▸ **READING PASSAGE**
Start

Creating a pack URI is fairly simple. Given a conventional URI for a package file and the name of a part contained in that package, a fully-qualified pack URI address that identifies the part can be created in two steps.
Say, for instance, the URI is https://www.proseware.com/mypackage.docx and the part name is /images/chocolate.jpg. The first step is to encode the URI of the package to form a pack authority. This is done by replacing "?", "@", ":", "%", and "," characters with their percent-encoded equivalents ("?"="%3f", "@"="%40", ":"="%3a", "%"="%25", ","="%2c") and replacing all forward slash characters with commas. Thus, the URI would look like this:
http%3a,,www.proseware.com,mypackage.docx
The second step is to combine the "pack://" scheme prefix, pack authority, and part name to form the pack URI for the specified part. The result for our sample would be:
pack://http%3a,,www.proseware.com,mypackage.docx/images/chocolate.jpg
There are additional steps to handle other forms of URIs, but understanding the basic process outlined here is sufficient for most uses.
There are some important classes you ought to be familiar with. These include:
PackUriHelper The PackUriHelper class provides methods that make it easy to create pack URIs, as well as to extract and return the original package URI or part name from a given pack URI.

End

▸ **RECORDS SHOWN**
Start

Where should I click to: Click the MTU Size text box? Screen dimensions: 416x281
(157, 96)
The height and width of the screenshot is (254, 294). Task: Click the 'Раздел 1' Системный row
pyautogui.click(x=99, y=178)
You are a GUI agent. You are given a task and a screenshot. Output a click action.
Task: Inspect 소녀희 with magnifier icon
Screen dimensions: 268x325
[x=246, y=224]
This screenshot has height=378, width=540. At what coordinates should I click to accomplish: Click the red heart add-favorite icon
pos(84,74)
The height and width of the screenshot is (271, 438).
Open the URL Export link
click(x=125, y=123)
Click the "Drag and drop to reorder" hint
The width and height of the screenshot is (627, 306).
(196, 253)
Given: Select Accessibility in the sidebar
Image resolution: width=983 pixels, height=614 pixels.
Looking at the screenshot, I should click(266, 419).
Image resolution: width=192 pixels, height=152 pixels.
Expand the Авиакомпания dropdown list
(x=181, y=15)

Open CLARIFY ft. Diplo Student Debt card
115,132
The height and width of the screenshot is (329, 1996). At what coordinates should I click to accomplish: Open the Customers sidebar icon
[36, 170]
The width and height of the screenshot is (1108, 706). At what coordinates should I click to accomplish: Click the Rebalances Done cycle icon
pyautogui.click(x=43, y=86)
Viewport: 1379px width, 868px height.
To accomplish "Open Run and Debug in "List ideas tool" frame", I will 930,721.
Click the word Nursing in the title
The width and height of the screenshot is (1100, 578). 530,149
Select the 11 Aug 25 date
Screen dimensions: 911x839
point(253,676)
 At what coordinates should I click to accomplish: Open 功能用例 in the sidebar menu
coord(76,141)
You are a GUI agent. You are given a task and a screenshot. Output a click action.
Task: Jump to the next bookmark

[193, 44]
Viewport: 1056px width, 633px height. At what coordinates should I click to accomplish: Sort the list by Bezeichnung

End

▸ **TASKS TO COMPLETE**
[a] Please list each character that the pack URI passage says is replaced with a percent-encoded equivalent, along with its encoding.
[b] In the pack URI passage, what replaces the forward slash characters when the package URI is encoded into a pack authority?
[c] Write the next part of the pack URI passage, starting after its final sentence.

▸ **ANSWERS IN ORDER**
[a]
"?" becomes "%3f"
"@" becomes "%40"
":" becomes "%3a"
"%" becomes "%25"
"," becomes "%2c"

[b] Commas.

[c]
PackWebRequest To access data through URIs, .NET-based applications can use the abstract WebRequest and WebResponse classes from which scheme-specific subclasses are implemented and registered. Based on the scheme of the URI specified to the WebRequest.Create method, the appropriate subclass is automatically selected and used. With the .NET Framework 3.0, WebRequest and WebResponse directly support pack URIs. A feature specific to pack URIs is that streams returned by the GetResponseStream method are fully seekable (if seek is not supported by the network protocol, seek operations are handled client-side transparently by the pack implementation). Through the use of pack URIs your application can directly access any part contained in a package on any URI accessible data source.
Authentication and Validation
Packaging services include support for digital signatures that can be used to securely sign and validate content within a package. Key PackageDigitalSignatureManager class methods include VerifyCertificate, Sign, VerifySignature, and RemoveSignature.
Rights Management and Encryption
Beyond the functionality defined by the Open Packaging Conventions, the System.IO.Packaging APIs in the .NET Framework 3.0 offer support for protecting packaged content both for privacy and security. Using encryption with rights management in combination with a Windows Rights Management server, packages can be encrypted to limit access to specific individuals or groups. For more information on rights management and encryption, see the "Rights Managed Package Publish" and "Rights Managed Package Viewer" .NET Framework 3.0 samples provided with the Windows SDK.
Packaging a Web Page
We’ll use a simple Web page with its local resources to illustrate some of the basic operations with packages. Note, however, that this example will limit us to some extent since Web pages are based on a fixed HTML schema and we want to avoid altering the existing page content. An extensible XML-based schema provides more flexibility for additional packaging features. We’ll discuss these and other options in the "Package File Format Design" section.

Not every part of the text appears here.